Given information:
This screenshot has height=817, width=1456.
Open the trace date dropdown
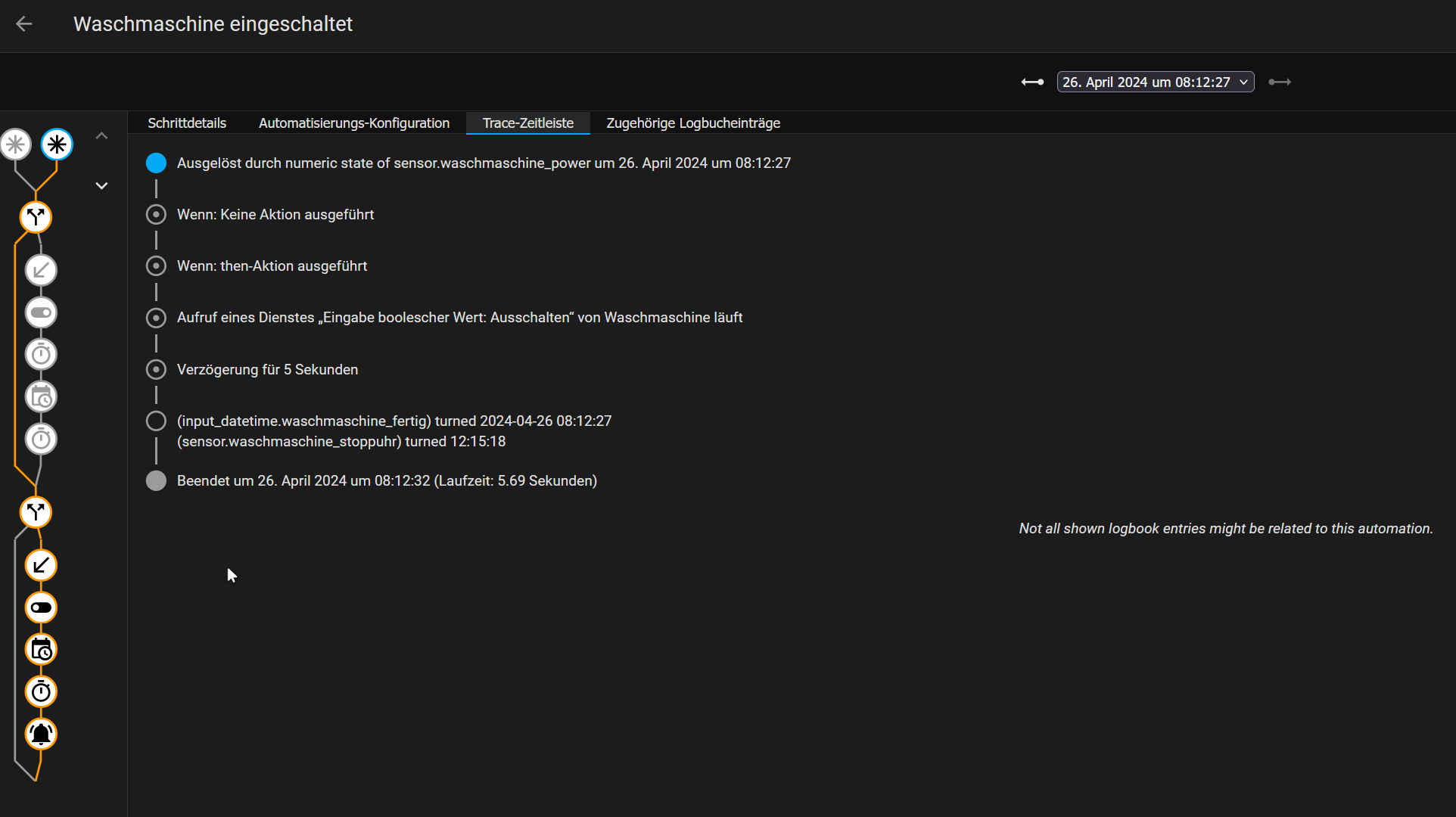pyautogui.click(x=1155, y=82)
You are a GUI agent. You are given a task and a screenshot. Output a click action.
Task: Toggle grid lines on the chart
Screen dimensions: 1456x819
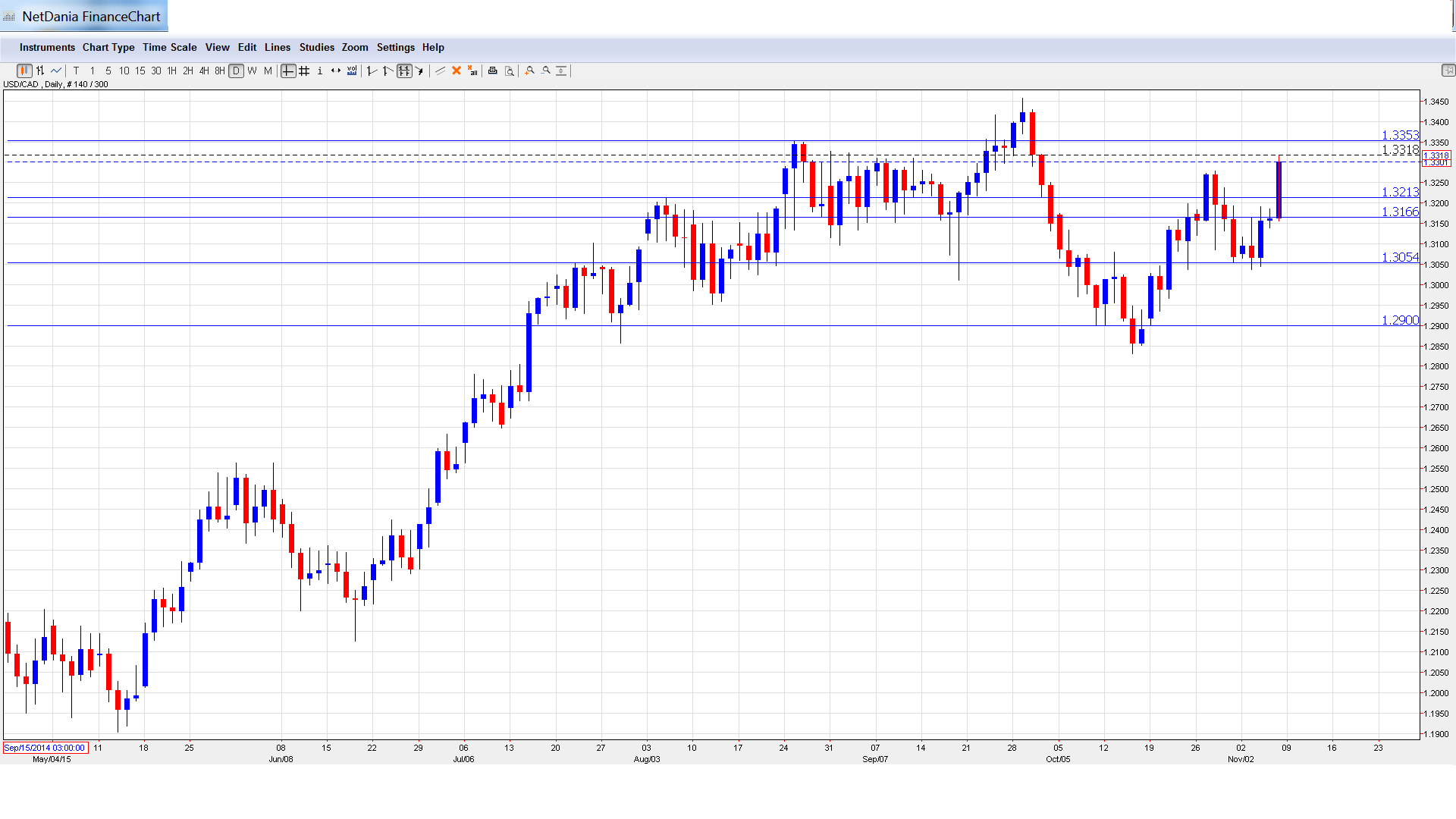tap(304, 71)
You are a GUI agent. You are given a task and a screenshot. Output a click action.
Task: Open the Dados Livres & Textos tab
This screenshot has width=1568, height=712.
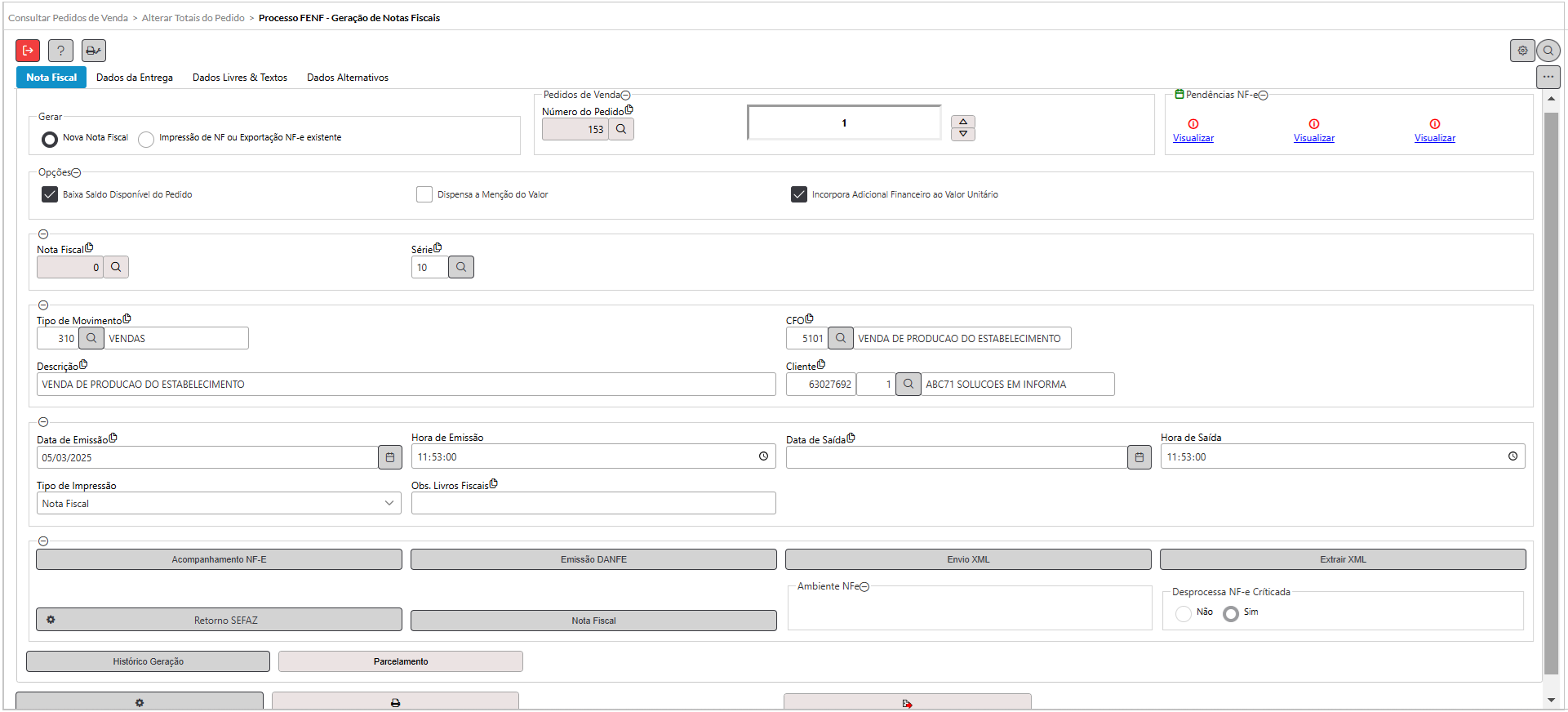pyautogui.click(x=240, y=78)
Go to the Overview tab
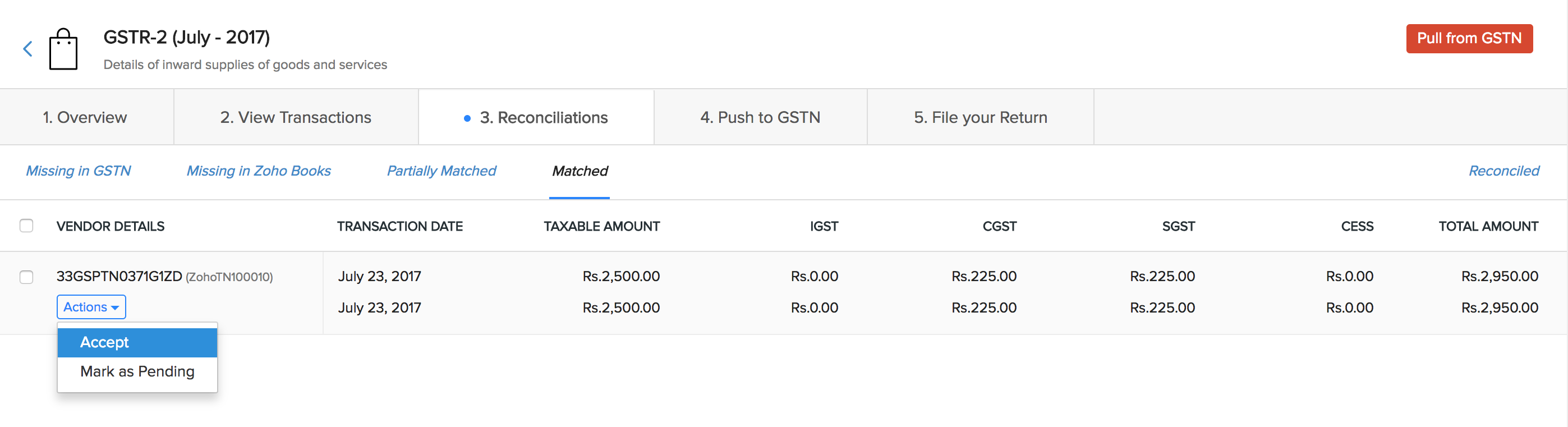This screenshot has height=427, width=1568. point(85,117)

Task to carry out: Reproduce every line of the material above word for word, omitting the images.

Solved problem:
This screenshot has height=817, width=1456.
Open the trace date dropdown
pyautogui.click(x=1155, y=82)
You are a GUI agent. You are given a task and a screenshot. Output a click action.
Task: Toggle grid lines on the chart
Screen dimensions: 1456x819
tap(304, 71)
You are a GUI agent. You are given a task and a screenshot. Output a click action.
Task: Open the Dados Livres & Textos tab
This screenshot has width=1568, height=712.
pyautogui.click(x=240, y=78)
Go to the Overview tab
This screenshot has height=427, width=1568. point(85,117)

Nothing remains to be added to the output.